Sunday, June 5, 2011

Helping Give People What they Want


Is Groupon a flash in the pan, or a major transformational Internet company as the CEO suggested recently? An article by James Surowiecki in The New Yorker provides an interesting assessment.

The article begins with a reference to some previous big winners and missed opportunities:

"The history of the Internet is, in part, a series of opportunities missed: the major record labels let Apple take over the digital-music business; Blockbuster refused to buy Netflix for a mere fifty million dollars; Excite turned down the chance to acquire Google for less than a million dollars. Time and again, businesses with seemingly dicey prospects have ended up becoming huge successes, and price tags that once seemed absurd have turned out to be bargains. But big companies have learned their lesson: these days, they’re positively obsessed with not missing the next big thing, and are willing to shell out huge sums of money in order to insure that they don’t. And when Google tried recently to acquire the two-year-old daily-deal site Groupon, for the seemingly outlandish sum of six billion dollars, it was hard not to wonder if the lessons of history had been learned too."

By the way, Groupon is a portmanteau of two words, group and coupon, and offers a local deal of the day on food, merchandise or services and it can be anywhere from 50 to 90 percent off the regular price. The catch is one only gets the deal if enough people buy. Imagine getting up to 90% off in your favourite restaurant or spa.
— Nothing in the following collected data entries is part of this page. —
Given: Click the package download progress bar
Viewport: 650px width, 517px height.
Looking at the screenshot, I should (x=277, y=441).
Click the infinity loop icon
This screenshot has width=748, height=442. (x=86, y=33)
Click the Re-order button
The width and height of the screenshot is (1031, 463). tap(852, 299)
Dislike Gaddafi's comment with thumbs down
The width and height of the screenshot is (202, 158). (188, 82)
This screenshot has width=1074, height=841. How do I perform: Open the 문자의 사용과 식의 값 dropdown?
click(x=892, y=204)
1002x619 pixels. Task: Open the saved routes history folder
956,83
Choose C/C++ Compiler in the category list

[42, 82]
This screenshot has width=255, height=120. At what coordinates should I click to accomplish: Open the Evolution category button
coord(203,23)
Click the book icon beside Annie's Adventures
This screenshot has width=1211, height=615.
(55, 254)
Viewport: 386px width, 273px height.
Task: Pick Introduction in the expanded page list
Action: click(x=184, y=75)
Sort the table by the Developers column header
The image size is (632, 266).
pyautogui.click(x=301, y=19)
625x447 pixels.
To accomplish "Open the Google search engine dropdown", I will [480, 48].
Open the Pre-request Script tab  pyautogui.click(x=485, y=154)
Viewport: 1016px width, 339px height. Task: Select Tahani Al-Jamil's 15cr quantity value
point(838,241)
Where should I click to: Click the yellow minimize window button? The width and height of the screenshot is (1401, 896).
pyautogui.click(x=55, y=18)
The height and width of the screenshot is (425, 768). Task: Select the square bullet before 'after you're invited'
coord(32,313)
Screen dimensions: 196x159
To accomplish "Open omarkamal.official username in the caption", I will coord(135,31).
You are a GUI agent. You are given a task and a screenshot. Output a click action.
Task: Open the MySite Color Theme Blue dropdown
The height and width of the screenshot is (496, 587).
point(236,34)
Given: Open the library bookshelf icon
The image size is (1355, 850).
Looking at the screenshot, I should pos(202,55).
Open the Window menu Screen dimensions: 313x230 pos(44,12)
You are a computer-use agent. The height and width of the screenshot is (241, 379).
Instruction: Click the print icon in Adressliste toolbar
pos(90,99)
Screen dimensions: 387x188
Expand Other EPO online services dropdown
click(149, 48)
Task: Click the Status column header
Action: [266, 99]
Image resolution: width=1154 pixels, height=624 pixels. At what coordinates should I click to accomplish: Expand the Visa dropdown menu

The writer's assessment is that Groupon is more an "old school company" that makes excellent revenue but requires a large work force to keep up writing and promoting ads and growing a global clientele. On the other hand, companies like Facebook, Twitter, and You Tube are "revolutionary companies with distinctive technologies" which have harnessed the network effect to grow.

The article concludes that the company will end up making a lot of money. "These days, the Web is full of good, solid businesses that may not be remaking the world but that are helping give people what they want. If that’s what Groupon ends up being, well, there are worse fates."